What the exercise asks - Please write out the lines of the entries below, from the line containing "Given: Open the India country link" through the line containing "(x=181, y=142)", with both of those lines included.
───── Dataset content ─────
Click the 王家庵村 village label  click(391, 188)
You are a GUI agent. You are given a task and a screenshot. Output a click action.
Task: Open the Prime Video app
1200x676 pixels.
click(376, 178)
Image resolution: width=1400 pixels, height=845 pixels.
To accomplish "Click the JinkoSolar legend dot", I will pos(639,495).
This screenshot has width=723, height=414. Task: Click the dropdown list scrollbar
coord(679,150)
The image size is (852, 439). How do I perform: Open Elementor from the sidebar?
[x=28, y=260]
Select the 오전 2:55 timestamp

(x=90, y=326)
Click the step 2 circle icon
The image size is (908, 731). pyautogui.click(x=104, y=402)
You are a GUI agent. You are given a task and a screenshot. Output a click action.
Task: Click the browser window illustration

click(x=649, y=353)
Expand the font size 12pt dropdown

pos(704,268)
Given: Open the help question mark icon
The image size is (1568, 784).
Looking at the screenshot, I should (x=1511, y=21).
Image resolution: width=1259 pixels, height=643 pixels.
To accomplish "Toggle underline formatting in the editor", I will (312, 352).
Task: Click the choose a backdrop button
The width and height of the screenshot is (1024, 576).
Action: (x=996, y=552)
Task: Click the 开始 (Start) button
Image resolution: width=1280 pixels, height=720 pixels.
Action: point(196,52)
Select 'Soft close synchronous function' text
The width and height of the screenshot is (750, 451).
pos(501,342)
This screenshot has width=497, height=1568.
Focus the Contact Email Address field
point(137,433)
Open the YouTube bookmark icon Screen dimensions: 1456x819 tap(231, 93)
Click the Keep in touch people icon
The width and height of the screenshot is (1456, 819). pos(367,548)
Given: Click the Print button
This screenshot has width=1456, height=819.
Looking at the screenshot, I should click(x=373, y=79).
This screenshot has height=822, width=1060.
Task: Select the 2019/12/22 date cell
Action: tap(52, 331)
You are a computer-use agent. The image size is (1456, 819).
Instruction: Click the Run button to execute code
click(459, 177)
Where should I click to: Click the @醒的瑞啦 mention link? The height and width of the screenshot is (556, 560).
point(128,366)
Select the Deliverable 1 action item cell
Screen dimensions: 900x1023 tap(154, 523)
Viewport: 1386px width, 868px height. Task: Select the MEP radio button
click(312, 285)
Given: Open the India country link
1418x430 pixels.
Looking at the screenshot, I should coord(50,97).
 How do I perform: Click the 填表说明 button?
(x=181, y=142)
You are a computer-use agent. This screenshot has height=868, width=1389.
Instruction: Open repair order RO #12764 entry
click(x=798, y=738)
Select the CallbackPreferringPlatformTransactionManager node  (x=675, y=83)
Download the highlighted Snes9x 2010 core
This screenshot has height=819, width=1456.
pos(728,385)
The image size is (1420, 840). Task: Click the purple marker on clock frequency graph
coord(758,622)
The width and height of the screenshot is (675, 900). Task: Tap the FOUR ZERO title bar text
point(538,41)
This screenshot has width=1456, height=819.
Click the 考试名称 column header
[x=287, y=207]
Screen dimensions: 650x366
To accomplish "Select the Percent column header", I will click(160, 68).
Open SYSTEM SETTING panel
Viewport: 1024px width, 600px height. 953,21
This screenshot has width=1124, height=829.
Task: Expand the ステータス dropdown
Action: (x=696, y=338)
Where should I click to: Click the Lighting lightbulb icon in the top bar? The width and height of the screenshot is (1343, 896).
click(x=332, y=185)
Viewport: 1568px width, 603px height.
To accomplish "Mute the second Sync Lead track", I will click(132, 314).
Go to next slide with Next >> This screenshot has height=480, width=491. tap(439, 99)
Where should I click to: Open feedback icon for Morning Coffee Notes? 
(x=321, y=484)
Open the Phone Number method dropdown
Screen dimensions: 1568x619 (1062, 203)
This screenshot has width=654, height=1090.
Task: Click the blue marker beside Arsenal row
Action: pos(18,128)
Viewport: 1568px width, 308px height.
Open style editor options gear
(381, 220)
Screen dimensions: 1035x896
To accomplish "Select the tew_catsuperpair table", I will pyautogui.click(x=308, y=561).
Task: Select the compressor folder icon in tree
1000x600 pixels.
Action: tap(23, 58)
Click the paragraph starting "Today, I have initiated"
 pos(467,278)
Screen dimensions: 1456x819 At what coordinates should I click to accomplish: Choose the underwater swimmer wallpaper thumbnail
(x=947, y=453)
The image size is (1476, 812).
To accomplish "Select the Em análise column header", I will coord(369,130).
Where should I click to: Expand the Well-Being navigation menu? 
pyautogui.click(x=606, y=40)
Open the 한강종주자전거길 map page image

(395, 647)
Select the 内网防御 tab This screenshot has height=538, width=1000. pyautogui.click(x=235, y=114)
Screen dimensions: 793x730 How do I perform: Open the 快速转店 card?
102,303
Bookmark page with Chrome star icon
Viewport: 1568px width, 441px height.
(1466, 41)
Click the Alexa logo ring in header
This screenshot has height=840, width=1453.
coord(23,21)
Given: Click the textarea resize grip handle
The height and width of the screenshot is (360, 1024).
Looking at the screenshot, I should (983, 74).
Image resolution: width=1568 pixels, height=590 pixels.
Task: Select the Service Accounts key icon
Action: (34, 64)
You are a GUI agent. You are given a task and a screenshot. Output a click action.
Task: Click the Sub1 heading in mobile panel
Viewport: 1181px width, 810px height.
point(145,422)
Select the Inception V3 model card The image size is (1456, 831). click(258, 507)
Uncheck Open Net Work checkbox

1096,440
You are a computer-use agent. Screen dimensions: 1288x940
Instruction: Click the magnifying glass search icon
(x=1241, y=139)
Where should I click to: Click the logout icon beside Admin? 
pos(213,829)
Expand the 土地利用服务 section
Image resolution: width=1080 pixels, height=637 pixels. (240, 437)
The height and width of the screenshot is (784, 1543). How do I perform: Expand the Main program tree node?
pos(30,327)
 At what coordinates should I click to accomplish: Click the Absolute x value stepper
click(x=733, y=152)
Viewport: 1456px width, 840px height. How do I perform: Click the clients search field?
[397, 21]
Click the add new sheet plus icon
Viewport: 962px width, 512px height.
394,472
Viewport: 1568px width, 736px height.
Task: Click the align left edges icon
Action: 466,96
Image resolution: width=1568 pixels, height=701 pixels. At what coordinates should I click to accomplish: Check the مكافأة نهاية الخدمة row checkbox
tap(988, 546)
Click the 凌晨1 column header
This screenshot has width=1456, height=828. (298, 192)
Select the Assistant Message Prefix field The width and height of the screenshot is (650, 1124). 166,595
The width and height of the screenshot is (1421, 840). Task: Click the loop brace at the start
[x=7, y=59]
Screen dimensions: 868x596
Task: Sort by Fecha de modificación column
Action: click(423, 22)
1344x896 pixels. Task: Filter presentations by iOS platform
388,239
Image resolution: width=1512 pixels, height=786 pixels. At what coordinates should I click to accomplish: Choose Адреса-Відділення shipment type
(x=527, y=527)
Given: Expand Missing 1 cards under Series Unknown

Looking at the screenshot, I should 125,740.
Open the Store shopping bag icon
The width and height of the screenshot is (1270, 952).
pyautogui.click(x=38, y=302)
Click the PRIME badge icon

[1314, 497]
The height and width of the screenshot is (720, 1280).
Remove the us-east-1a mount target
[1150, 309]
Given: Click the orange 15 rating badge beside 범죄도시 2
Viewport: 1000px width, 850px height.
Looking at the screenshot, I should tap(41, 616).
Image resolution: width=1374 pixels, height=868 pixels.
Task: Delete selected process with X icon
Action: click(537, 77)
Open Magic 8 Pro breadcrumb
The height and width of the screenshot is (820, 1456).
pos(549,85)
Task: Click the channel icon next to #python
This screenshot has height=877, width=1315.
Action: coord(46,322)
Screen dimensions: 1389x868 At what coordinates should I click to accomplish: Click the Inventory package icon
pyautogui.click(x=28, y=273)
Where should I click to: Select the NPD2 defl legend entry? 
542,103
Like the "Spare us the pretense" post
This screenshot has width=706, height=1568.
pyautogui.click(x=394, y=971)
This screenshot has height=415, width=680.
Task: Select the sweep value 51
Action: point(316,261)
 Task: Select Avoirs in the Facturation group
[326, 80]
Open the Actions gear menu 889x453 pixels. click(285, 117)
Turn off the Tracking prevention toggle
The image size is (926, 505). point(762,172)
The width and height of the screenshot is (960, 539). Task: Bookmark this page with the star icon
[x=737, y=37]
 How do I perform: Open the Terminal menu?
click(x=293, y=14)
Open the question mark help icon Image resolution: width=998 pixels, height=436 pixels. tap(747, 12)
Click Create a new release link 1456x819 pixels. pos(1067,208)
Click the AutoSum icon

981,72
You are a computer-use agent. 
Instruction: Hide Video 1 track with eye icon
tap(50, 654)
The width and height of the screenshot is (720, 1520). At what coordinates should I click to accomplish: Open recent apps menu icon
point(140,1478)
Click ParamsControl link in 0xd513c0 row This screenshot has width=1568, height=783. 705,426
─────
Answer in full -
Given: Open the India country link
1418x430 pixels.
Looking at the screenshot, I should coord(50,97).
 How do I perform: Click the 填表说明 button?
(x=181, y=142)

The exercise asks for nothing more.